The scenario I’m going to use is that I want analyze some SEO attributes (e.g. backlinks, Page Authority etc.) and look at their effect on Google ranking. I want to answer questions like “Do backlinks really matter in getting to Page 1 of SERPs?” and “What kind of Page Authority score do I really need to be in the top 10 results?” To do this, I will need to combine data from a number of Google searches with data on each result that has the SEO attributes in that I want to measure.

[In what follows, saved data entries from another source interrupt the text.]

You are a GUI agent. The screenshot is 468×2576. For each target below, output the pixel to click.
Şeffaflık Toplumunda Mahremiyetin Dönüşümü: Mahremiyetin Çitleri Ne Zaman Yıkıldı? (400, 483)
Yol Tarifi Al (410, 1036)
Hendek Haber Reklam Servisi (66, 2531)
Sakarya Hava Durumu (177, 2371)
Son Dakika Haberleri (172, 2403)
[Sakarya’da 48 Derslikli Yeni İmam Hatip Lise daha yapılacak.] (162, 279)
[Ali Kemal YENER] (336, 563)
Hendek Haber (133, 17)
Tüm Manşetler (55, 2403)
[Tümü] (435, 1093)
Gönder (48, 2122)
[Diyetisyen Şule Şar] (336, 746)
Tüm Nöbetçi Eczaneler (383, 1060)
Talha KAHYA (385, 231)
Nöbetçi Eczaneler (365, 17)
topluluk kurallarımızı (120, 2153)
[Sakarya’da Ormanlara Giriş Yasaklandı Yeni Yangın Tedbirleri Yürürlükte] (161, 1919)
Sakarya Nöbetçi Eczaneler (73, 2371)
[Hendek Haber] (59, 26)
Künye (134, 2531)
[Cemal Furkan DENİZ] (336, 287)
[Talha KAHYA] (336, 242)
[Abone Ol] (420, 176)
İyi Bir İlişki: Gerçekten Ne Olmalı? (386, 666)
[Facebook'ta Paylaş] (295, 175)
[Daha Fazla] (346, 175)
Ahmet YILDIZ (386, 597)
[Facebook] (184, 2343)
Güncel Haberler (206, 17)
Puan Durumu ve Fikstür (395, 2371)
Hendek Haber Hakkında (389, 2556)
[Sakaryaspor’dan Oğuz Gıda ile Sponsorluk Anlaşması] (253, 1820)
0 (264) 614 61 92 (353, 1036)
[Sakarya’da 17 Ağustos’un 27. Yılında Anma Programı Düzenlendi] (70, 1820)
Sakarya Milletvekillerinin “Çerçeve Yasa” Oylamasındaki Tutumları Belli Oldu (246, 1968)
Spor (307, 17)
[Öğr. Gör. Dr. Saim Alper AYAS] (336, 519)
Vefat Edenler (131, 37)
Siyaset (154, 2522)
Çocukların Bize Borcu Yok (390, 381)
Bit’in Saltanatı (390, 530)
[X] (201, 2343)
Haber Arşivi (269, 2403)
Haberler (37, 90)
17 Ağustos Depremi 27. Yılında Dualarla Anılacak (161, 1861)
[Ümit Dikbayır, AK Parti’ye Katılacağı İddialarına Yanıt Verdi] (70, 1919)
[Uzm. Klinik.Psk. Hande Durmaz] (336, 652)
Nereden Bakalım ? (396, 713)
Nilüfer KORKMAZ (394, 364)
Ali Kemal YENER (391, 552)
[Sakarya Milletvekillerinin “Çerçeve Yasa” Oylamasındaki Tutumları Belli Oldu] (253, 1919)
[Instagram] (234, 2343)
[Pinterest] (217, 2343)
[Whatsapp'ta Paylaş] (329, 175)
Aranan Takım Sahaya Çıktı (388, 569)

Let’s get started and work through how to combine the following tasks to achieve this, which can all be setup for free:
- Querying with Google Custom Search Engine
- Using the free Moz API account
- Harvesting data with PHP and MySQL
- Analyzing data with SQL and R
Querying with Google Custom Search Engine
We first need to query Google and get some results stored. To stay on the right side of Google’s terms of service, we’ll not be scraping Google.com directly but will instead use Google’s Custom Search feature. Google’s Custom Search is designed mainly to let website owners provide a Google like search widget on their website. However, there is also a REST based Google Search API that is free and lets you query Google and retrieve results in the popular JSON format. There are quota limits but these can be configured and extended to provide a good sample of data to work with.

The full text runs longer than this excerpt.